In Table 6.1 a small set of data appears giving the average vocabulary size of children at various ages. Is it possible (or indeed sensible) to try to use these data to construct a model for predicting the vocabulary size of children older than 6, and how should we go about it? Such questions serve to introduce one of the most widely used of statistical techniques, regression analysis. (It has to be admitted that the method is also often misused.) In very general terms, regression analysis involves the development and use of statistical techniques designed to reflect the way in which variation in an observed random variable changes with changing circumstances. More specifically, the aim of a regression analysis is to derive an equation relating a dependent and an explanatory variable, or, more commonly, several explanatory variables.

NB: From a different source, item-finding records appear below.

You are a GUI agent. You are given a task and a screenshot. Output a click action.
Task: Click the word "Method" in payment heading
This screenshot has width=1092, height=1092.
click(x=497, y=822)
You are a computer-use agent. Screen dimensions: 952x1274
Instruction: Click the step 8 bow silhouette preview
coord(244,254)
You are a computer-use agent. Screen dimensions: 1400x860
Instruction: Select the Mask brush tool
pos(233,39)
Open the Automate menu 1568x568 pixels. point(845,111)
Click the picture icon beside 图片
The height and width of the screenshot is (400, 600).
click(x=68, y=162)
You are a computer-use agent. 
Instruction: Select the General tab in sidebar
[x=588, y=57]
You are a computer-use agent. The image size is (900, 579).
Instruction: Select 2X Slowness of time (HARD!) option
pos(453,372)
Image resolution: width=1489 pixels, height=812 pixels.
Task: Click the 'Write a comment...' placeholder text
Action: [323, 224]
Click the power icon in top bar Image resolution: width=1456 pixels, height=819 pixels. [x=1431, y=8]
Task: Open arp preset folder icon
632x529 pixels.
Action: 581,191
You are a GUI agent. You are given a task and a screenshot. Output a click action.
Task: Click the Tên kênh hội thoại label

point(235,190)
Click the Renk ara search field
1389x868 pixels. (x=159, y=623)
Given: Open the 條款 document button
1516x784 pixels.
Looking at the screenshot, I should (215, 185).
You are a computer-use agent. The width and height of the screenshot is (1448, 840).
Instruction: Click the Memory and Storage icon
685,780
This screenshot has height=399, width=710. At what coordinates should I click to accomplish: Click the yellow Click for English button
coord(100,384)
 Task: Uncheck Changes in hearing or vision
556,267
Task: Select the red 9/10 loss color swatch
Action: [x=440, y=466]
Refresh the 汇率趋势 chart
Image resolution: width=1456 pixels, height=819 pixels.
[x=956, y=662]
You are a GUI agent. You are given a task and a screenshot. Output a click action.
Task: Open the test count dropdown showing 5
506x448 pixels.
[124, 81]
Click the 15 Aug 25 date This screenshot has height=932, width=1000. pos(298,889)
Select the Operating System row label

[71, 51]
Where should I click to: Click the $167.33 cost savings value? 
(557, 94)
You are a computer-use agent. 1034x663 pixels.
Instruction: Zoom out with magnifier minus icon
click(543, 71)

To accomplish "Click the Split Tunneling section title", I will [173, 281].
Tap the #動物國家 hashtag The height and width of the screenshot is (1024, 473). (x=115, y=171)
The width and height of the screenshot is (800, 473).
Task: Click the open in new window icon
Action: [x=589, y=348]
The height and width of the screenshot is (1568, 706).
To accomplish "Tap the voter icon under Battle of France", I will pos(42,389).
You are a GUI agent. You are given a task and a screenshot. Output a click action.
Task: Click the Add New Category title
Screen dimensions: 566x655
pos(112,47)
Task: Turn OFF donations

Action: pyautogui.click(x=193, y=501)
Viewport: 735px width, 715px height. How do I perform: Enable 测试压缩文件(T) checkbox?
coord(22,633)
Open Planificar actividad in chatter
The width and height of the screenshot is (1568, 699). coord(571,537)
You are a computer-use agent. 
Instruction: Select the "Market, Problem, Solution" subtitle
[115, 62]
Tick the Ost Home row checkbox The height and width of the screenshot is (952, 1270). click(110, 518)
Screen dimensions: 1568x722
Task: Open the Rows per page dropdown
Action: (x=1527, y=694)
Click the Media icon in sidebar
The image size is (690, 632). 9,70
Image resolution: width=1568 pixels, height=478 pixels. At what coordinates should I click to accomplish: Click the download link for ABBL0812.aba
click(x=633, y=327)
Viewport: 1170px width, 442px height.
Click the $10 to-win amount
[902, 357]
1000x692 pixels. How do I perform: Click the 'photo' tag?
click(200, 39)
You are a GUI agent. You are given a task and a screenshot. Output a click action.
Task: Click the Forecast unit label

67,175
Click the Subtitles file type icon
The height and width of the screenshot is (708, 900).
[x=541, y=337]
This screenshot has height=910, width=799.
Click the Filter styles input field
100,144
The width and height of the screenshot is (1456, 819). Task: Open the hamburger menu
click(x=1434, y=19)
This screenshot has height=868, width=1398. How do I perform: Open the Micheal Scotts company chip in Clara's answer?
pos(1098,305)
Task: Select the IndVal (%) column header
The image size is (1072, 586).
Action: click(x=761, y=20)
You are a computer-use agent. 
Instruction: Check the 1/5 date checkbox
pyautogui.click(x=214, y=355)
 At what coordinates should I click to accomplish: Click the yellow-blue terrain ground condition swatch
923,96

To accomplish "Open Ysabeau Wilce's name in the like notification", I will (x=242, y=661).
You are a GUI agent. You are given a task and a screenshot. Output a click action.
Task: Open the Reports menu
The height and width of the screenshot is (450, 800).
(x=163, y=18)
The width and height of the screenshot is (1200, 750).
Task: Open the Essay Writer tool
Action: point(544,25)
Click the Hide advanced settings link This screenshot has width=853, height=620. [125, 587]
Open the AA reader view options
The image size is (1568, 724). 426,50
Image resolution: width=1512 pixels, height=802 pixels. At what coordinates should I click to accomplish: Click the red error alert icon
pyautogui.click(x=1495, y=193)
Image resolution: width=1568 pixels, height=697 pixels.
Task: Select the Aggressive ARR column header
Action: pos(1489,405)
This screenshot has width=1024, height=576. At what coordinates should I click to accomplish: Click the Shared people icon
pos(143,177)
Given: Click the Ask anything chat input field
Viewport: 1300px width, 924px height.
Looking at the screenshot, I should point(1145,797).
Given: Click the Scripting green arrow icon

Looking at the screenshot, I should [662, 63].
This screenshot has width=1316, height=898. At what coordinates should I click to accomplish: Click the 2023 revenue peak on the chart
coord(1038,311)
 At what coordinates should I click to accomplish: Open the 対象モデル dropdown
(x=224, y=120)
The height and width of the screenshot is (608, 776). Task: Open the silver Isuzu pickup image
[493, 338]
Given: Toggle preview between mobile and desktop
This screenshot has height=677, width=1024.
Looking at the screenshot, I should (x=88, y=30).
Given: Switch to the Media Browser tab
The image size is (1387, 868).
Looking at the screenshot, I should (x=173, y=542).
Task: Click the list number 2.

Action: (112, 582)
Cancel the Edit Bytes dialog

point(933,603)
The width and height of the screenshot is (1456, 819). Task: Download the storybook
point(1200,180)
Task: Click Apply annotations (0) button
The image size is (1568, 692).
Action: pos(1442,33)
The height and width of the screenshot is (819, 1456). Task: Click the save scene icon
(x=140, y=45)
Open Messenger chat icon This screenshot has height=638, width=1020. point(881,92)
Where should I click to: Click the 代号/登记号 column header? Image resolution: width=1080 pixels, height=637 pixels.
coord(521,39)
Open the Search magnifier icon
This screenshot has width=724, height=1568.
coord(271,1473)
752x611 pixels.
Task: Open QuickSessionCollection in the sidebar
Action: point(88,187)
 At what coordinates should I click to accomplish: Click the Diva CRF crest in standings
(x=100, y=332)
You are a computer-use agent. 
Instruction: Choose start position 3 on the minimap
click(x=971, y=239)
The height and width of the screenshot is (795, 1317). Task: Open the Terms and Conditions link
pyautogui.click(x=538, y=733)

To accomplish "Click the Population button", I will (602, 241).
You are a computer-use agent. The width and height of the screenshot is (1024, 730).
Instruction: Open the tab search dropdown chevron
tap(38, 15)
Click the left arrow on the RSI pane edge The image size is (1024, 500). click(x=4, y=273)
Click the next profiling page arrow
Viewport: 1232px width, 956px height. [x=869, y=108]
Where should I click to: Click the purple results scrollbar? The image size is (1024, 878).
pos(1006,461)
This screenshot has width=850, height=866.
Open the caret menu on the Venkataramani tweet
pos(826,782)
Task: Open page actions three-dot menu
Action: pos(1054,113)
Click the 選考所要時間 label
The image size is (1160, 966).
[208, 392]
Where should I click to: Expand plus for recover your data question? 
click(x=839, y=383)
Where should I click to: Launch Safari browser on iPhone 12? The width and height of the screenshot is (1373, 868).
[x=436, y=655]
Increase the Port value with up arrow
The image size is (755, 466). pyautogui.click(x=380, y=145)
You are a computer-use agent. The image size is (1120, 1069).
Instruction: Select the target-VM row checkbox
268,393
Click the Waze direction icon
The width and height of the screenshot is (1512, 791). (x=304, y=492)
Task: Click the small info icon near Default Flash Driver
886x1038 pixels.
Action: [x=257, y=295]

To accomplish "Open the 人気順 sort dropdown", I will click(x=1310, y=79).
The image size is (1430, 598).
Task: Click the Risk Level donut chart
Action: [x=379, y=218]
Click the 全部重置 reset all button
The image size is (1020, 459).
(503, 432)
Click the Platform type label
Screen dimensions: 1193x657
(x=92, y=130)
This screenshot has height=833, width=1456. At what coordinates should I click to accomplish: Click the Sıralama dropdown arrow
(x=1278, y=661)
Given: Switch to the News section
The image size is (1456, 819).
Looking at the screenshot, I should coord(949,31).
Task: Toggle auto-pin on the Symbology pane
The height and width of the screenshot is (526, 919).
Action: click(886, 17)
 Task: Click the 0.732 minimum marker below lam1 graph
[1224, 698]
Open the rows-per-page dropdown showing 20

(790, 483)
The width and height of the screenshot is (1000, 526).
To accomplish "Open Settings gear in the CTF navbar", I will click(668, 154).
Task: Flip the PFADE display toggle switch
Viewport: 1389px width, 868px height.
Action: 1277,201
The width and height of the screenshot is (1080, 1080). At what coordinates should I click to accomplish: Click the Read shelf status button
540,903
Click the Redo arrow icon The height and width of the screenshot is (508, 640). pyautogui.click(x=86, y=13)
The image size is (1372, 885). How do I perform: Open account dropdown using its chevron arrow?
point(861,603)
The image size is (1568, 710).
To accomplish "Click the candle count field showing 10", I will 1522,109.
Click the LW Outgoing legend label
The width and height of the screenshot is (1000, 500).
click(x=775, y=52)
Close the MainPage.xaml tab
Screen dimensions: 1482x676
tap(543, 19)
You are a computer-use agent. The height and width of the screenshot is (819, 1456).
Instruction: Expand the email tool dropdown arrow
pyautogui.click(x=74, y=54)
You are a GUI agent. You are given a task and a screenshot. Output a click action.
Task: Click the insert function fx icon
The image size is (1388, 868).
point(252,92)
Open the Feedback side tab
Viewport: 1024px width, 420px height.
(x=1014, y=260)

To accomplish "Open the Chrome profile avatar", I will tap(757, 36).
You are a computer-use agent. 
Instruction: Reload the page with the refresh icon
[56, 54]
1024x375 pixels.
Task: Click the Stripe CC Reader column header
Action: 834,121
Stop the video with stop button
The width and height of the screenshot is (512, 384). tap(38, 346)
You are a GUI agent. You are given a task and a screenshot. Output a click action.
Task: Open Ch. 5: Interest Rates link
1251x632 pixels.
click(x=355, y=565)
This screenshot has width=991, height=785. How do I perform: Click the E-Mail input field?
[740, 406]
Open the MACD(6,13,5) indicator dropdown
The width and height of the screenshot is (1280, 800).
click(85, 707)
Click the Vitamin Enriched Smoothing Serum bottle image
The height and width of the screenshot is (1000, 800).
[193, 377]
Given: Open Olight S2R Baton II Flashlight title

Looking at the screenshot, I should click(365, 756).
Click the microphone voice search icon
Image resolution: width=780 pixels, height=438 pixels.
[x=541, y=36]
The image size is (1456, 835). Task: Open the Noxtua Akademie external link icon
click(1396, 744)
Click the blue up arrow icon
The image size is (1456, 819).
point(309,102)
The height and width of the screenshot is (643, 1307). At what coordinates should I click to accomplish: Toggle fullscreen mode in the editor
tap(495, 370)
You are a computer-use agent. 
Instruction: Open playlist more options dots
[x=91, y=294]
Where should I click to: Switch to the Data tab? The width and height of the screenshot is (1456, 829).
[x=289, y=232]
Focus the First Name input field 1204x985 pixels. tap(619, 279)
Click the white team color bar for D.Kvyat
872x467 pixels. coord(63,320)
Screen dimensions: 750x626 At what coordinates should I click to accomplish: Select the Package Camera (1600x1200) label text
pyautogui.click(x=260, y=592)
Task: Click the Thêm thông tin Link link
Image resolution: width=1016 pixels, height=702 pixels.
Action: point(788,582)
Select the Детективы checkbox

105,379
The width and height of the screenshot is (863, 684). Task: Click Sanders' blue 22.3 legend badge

The derived equation may sometimes be used solely for prediction, but more often its primary purpose is as a way of establishing the relative importance of the explanatory variable(s) in determining the response variable, that is, in establishing a useful model to describe the data. (Incidentally, the term regression was first introduced by Galton in the 19th Century to characterize a tendency toward mediocrity, that is, more average, observed in the offspring of parents.) The Average Oral Vocabulary Size of Children at Various Ages

Age (Years)

Number of Words

1.0

3

1.5

22

2.0

272

2.5

446

3.0

896

3.5

1222

4.0

1540

4.5

1870

5.0

2072

6.0

2562